Aller au contenu principal

Marseille pour le déclic en Ligue Europa, Lyon pour la consolante

Les Marseillais en Ligue 1.
Les Marseillais en Ligue 1.REUTERS/Manon Cruz

Marseille, Lyon et Rennes, aux dynamiques asymétriques, entament ce mercredi leur campagne en Ligue Europa : l'OM, déjà en perdition en L1, cherchera le déclic face au Besiktas, l'OL voudra se racheter face à Anderlecht après avoir raté la Ligue des champions et Rennes essaiera de surfer sur son bon début de saison face à Sturm Graz.

Au Besiktas, l'OM joue déjà gros. Les espoirs suscités par sa première victoire d'entrée en L1 face à Strasbourg (4-0) se sont depuis totalement évaporés. L'équipe, vidée de sa substance lors d'un mercato estival dicté par un besoin de liquidités vital pour sa survie, a perdu du poids.

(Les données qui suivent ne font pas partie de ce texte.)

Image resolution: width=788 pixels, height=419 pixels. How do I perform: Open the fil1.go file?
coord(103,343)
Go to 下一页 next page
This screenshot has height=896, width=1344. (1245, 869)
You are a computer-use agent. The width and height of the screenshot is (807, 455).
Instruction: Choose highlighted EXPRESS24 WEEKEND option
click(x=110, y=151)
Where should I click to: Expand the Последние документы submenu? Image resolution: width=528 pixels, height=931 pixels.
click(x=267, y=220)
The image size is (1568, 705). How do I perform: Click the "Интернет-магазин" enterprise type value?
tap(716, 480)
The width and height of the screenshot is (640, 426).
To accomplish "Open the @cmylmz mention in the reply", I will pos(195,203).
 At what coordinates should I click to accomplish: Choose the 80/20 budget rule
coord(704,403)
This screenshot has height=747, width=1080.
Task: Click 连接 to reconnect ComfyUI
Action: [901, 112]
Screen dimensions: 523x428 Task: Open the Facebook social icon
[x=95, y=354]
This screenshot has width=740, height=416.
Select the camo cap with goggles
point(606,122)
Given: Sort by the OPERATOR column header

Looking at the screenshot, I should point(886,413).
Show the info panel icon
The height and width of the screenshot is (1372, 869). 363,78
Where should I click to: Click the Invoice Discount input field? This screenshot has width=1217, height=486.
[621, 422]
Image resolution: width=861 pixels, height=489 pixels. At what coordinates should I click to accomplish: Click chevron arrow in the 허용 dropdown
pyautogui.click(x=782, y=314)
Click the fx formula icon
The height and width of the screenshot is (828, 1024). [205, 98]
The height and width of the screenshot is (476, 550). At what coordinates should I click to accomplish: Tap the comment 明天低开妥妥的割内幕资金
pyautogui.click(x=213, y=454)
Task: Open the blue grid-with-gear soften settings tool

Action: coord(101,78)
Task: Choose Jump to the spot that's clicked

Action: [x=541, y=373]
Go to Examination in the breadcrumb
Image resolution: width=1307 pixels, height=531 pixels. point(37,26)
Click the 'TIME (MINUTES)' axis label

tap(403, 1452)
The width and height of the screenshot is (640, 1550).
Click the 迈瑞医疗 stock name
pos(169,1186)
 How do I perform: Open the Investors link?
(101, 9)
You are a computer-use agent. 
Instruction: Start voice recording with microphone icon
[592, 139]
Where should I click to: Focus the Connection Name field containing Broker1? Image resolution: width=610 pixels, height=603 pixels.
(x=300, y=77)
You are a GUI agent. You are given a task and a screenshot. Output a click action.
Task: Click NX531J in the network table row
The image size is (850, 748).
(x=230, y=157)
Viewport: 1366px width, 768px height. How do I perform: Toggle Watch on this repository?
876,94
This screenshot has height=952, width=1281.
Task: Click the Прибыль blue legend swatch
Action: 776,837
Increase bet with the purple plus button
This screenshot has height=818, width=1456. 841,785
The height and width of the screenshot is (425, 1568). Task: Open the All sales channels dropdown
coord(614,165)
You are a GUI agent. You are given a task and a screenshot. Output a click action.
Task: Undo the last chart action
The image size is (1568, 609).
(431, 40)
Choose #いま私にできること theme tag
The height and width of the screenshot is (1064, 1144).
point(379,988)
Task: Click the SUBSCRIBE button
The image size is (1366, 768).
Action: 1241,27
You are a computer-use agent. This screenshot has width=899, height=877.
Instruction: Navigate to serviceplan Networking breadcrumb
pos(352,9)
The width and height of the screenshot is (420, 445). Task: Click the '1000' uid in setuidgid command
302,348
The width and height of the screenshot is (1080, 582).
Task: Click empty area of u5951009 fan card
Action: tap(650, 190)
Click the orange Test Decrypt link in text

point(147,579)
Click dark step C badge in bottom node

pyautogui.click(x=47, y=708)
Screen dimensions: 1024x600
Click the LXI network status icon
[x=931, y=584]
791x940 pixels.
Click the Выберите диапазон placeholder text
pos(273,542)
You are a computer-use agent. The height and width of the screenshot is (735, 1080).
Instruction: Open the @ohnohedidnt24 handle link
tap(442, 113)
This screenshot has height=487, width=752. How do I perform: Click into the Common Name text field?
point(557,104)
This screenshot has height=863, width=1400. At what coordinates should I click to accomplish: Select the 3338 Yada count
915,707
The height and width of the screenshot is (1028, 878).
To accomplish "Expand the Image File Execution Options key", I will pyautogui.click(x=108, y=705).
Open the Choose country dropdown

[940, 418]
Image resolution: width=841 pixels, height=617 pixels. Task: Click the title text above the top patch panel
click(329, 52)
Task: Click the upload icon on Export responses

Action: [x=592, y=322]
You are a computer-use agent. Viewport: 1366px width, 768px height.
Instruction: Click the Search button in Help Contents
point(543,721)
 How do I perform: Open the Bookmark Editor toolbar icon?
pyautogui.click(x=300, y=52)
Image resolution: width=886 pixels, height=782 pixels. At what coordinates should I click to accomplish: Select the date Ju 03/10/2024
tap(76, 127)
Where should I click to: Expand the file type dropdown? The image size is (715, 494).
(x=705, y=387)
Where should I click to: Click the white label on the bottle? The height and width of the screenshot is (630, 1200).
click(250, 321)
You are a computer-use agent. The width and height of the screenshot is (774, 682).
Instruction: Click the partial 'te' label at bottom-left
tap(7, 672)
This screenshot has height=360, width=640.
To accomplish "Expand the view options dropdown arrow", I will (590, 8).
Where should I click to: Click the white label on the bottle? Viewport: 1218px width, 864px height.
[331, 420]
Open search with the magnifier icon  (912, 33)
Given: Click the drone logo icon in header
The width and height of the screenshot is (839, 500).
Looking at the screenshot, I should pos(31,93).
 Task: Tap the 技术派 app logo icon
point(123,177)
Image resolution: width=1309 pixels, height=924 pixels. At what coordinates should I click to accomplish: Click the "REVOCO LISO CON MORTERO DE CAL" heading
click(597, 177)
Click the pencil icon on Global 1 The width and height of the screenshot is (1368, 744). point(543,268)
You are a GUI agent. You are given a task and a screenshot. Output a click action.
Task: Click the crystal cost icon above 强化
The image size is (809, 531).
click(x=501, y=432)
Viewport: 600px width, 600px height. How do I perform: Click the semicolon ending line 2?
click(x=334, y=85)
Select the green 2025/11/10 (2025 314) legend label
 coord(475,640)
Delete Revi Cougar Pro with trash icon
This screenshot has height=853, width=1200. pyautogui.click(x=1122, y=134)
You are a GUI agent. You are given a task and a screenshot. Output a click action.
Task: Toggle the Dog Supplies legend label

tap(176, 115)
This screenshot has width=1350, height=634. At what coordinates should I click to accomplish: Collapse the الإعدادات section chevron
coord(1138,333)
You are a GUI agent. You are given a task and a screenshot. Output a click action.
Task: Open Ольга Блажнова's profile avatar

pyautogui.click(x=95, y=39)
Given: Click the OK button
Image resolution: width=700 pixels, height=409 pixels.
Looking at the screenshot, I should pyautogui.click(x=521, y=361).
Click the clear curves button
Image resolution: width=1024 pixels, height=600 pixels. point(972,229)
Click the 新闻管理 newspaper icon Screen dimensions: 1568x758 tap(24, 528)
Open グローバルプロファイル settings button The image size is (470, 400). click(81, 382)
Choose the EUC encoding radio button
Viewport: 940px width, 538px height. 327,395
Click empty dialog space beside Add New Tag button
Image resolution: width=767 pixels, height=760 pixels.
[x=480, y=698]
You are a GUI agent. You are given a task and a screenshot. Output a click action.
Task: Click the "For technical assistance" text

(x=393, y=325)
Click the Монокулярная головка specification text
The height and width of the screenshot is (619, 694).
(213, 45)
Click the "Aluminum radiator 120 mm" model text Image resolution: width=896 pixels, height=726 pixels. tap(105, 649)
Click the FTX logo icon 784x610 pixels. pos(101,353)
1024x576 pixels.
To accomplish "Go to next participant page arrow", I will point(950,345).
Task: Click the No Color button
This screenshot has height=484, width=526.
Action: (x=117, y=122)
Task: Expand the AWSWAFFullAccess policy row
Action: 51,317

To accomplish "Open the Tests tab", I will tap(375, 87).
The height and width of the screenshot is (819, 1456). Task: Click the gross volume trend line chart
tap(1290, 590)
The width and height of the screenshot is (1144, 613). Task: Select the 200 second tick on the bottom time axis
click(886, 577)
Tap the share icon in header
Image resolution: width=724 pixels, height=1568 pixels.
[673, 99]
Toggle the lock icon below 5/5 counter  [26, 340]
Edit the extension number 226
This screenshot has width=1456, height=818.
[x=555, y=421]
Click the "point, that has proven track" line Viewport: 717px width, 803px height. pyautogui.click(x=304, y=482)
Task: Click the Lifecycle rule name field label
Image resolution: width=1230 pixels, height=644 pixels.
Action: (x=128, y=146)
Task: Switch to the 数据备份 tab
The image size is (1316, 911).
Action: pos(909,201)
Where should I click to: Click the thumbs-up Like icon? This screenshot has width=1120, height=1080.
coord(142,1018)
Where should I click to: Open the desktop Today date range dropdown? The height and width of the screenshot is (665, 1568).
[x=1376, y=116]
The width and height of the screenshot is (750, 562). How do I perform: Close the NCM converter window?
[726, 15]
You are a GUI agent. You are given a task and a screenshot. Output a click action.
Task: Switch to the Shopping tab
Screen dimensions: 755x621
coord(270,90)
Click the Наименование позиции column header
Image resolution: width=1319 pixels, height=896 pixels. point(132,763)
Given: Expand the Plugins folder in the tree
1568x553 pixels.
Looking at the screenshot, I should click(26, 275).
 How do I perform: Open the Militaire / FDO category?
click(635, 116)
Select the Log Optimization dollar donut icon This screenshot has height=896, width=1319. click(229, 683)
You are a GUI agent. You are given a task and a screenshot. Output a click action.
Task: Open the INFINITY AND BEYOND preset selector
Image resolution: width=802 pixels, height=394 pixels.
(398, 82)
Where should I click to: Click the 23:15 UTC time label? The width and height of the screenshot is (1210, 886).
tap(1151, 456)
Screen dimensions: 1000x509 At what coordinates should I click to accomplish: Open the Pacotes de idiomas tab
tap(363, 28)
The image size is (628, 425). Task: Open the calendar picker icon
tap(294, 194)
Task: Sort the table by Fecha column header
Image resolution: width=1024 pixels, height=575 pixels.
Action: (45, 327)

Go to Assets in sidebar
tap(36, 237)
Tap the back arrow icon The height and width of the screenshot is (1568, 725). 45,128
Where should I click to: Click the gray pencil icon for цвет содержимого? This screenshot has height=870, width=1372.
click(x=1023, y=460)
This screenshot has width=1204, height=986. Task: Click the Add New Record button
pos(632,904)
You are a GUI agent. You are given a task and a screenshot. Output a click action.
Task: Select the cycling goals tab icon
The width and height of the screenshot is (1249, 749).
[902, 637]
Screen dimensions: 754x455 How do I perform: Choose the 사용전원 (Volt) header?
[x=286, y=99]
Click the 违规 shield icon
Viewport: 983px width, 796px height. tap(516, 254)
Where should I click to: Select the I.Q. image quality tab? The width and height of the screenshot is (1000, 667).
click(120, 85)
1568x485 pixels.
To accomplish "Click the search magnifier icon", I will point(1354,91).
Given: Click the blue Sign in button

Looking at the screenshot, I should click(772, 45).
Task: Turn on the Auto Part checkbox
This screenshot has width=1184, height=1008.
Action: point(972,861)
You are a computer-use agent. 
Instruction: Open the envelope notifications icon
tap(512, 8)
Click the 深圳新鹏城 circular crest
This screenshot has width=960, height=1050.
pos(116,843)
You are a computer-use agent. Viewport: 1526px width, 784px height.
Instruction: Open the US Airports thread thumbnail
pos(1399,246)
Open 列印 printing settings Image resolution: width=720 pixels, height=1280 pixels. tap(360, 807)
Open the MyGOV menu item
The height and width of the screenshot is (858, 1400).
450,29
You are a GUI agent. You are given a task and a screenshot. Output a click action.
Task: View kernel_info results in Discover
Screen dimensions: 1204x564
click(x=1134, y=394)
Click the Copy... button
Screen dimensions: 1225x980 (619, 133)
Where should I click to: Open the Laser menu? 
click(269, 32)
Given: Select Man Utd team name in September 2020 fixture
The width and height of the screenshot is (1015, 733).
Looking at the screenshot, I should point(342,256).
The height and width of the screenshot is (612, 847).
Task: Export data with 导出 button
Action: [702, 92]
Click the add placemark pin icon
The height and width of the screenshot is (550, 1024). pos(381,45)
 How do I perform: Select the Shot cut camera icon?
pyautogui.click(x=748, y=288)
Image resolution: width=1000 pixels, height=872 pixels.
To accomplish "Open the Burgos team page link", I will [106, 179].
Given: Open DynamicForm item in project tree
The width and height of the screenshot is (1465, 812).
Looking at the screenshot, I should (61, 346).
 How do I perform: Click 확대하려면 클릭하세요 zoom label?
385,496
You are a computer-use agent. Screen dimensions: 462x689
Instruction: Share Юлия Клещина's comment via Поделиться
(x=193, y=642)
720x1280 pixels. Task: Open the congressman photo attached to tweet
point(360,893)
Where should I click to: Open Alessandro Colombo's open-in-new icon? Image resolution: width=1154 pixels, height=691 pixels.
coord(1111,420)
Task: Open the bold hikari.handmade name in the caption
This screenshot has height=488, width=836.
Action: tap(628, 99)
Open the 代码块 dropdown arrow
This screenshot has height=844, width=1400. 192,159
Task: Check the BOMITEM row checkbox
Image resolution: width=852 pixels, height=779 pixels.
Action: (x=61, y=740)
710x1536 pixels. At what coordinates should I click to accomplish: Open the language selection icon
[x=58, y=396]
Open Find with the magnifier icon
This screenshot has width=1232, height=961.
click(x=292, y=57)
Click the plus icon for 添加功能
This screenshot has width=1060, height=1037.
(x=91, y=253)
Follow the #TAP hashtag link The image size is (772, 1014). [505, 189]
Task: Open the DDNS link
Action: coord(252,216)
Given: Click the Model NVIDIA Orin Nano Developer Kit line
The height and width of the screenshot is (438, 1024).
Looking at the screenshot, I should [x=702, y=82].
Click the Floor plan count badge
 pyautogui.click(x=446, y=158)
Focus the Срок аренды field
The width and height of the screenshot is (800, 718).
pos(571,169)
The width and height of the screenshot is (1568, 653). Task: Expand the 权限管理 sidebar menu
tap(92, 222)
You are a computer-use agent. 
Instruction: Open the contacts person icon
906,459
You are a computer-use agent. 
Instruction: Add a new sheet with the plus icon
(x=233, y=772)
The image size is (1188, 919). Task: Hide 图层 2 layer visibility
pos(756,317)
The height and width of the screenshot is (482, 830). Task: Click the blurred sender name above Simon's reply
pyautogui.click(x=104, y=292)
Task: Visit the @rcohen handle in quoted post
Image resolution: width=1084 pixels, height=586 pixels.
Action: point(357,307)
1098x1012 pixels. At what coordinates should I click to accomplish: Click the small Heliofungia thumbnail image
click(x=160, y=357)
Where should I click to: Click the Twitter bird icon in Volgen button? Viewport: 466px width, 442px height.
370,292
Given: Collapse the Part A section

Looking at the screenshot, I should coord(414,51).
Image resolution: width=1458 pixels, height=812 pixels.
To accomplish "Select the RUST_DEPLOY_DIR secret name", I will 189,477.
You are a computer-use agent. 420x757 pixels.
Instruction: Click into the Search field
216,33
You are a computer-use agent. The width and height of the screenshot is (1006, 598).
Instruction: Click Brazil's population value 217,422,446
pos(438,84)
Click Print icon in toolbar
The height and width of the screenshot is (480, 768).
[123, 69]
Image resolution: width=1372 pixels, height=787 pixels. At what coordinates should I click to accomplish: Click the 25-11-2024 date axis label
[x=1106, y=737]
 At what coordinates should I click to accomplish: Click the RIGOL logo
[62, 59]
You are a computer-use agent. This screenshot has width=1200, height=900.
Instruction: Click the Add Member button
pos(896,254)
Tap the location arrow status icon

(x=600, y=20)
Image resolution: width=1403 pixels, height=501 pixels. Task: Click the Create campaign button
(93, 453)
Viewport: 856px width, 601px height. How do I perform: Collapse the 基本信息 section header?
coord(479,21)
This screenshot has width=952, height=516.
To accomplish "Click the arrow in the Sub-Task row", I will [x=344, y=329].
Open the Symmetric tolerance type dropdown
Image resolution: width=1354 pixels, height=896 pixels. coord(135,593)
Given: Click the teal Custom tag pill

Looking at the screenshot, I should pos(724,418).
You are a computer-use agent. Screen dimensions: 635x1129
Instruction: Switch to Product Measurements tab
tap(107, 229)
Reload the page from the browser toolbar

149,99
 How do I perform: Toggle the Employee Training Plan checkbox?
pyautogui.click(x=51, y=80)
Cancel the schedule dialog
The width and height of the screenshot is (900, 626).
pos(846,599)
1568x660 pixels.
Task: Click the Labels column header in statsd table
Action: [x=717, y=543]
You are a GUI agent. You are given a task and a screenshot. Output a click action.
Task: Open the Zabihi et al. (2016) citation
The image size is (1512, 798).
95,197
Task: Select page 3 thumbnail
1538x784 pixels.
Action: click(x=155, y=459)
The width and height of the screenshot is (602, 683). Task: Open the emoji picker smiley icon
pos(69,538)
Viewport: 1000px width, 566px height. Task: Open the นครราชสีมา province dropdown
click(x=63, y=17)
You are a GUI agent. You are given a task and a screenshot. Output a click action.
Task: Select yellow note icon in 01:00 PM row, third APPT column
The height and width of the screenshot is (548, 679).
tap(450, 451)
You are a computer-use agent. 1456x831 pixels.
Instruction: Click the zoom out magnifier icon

Les Marseillais sont moins forts sur le papier que la saison dernière et leurs trois derniers matches en L1 le prouvent: trois défaites, dont l'une assez symbolique face au Paris FC (3-2) au Vélodrome. Et pour ne rien arranger, trois jours après leur match face à Besiktas, ils devront passer l'étape du PSG, un col hors catégorie d'ordinaire, mais sans doute un peu plus ouvert cette fois en raison d'un début de saison impropre du club parisien, avec une seule victoire au compteur en quatre matches.

La crise n'est jamais très loin à Marseille et un faux pas en Turquie pour ses débuts européens aggraverait sans aucun doute une situation déjà compliquée, d'autant que le calendrier lui propose de sérieux clients comme le Bayer Leverkusen, l'Olympiakos et le Celtic FC.

Rennes, vent dans le dos

L'OL n'a pas les mêmes soucis. Les Lyonnais sont passés tout près d'une campagne européenne en première classe en Ligue des champions, mais leur élimination en barrage face au Fenerbahçe a tout gâché et ils ont été reversés dans cette Ligue Europa, beaucoup moins lucrative.

L'OL, sous surveillance de la DNCG, est passé à côté d'un pactole qui lui aurait permis de souffler un peu. Face à Anderlecht, il va falloir démontrer que cette déception est digérée, et pourquoi pas d'ores et déjà s'affirmer comme un prétendant sérieux dans cette C3.

Le début de championnat de Lyon, 5ᵉ de Ligue 1, n'est toutefois pas simple à décrypter, l'équipe donnant surtout l'impression de se chercher encore. Son dernier match nul face au Paris FC (0-0) n'a par exemple pas été du plus bel éclat...

L'OL croisera aussi prochainement Crystal Palace, désormais dirigé par son ancien entraîneur Pierre Sage, un match à la saveur particulière.

Des trois, c'est clairement Rennes qui aborde cette campagne dans les meilleures dispositions face aux Autrichiens de Sturm Graz. Co-leaders de L1 avec trois victoires et un nul, les Bretons sont partis forts en ce début de saison et ont le vent dans le dos.

Une carburation que les hommes de Franck Haise souhaiteraient maintenir sur le théâtre européen, une scène qu'ils retrouvent plus de deux ans après l'avoir quittée (défaite en 16e de finale face à l'AC Milan en février 2024). Rennes, qui n'a encore jamais joué un quart de finale européen, va devoir soigner son entrée pour imprimer ses ambitions.